Why Ruby?
JRM
a at b.com
Sat Dec 18 17:24:43 PST 2010
On Sat, 18 Dec 2010 16:01:37 -0800, Walter Bright wrote:
> Simen kjaeraas wrote:
>> The problem of D's lambda syntax is it is optimized for longer
>> functions. Usually, the delegates I write are one line long. I cannot
>> see that this syntax collides with anything at the moment, but feel
>> free to enlighten me:
>>
>> { => 4; }
>> { a => 2*a; }
>> { a, b => a>b; }
>> { => @ + @; } // turns into { a, b => a + b; }
>>
>>
> If size and simplicity of typing are critical, are those really better
> than:
>
> "a>b"
>
> ?
I agree that those aren't really much better.

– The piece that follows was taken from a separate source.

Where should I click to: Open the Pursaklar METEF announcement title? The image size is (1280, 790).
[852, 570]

This entire discussion seems a little odd to me. People are trying to
find a way to more easily write lambda's, focusing in particular on
single expression lambda's. This happens to be the one case D already
has a short syntax for.
In order to support lazy, D already allows an expression to be implicitly
converted to a delegate returning either void or the type of the
expression. This covers the case of lambda's taking no arguments, and
happens to be shorter than any of the proposed syntaxes.

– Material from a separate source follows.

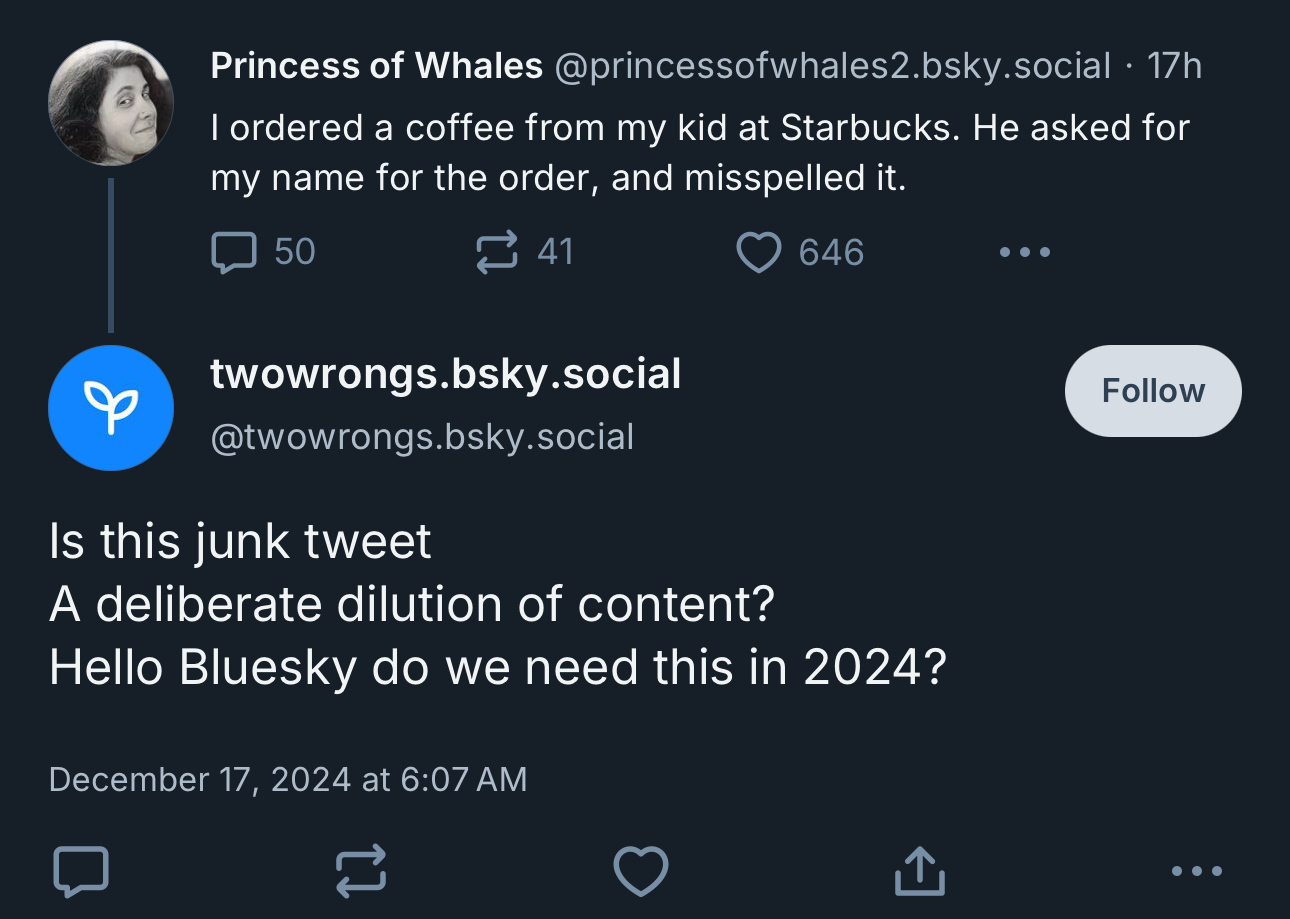Repost the twowrongs junk tweet post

The only issue with this is support for delegates taking arguments. To
do that, I suggest D define numbered placeholders, similar to those found
in C++ (tr1 and 0x) and std.bind. When found in an expression that is
being implicitly cast to a delegate, the placeholders will represent the
delegate's arguments.
In your "a>b" example, the expression @1>@2 would be converted to the
delegate:
bool delegate(arg1, arg2) { return arg1>arg2; }
So in actual use, instead of writing:
sort!((a, b) { return a > b; })(x);
you could write:
sort!(@1>@2)(x);
This would make a single-expression lambda almost identical to the string-
based expressions currently being used. It is similar to the Scala
example mentioned earlier in this thread (i.e. _ > _), but it allows for
arbitrary use of the arguments without resorting to named parameters.

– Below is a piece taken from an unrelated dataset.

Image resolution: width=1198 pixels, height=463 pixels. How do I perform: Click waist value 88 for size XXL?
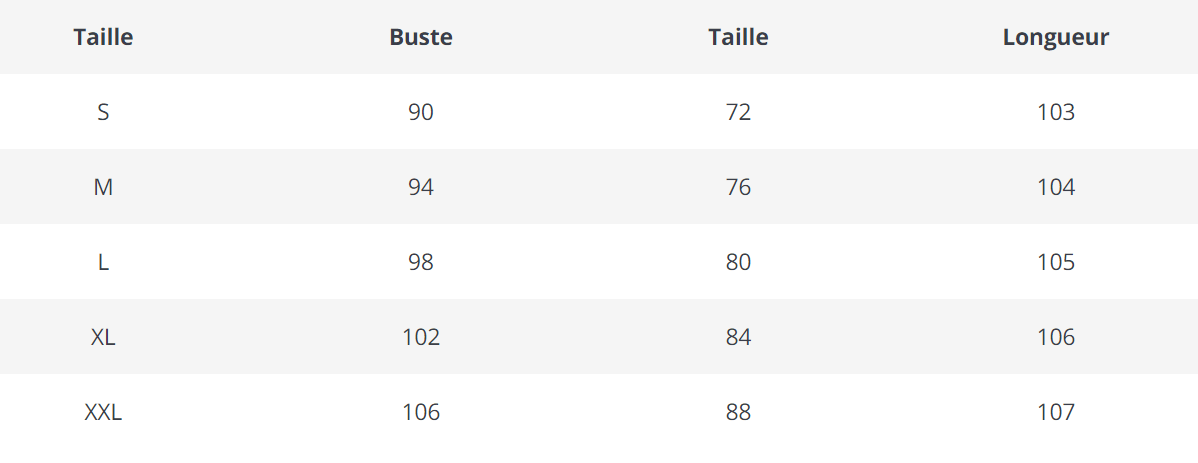738,412
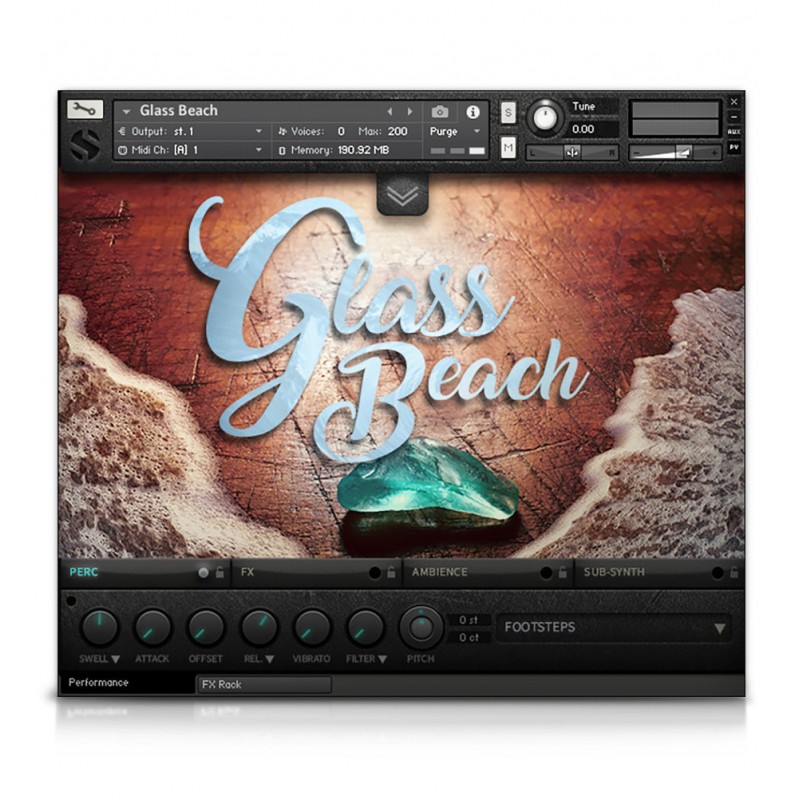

For instance, the Scala form doesn't allow you to use a single parameter
more than once and it requires the arguments to be used in order. With
this syntax, we could easily do things like @1*@1 or @2- at 1 without
resorting to named parameters.
I think this idea (or something similar) is worth consideration. It is
simply a small extension to an already existing feature that would give D
a terser syntax for lambda's than most of the other languages we've been
discussing.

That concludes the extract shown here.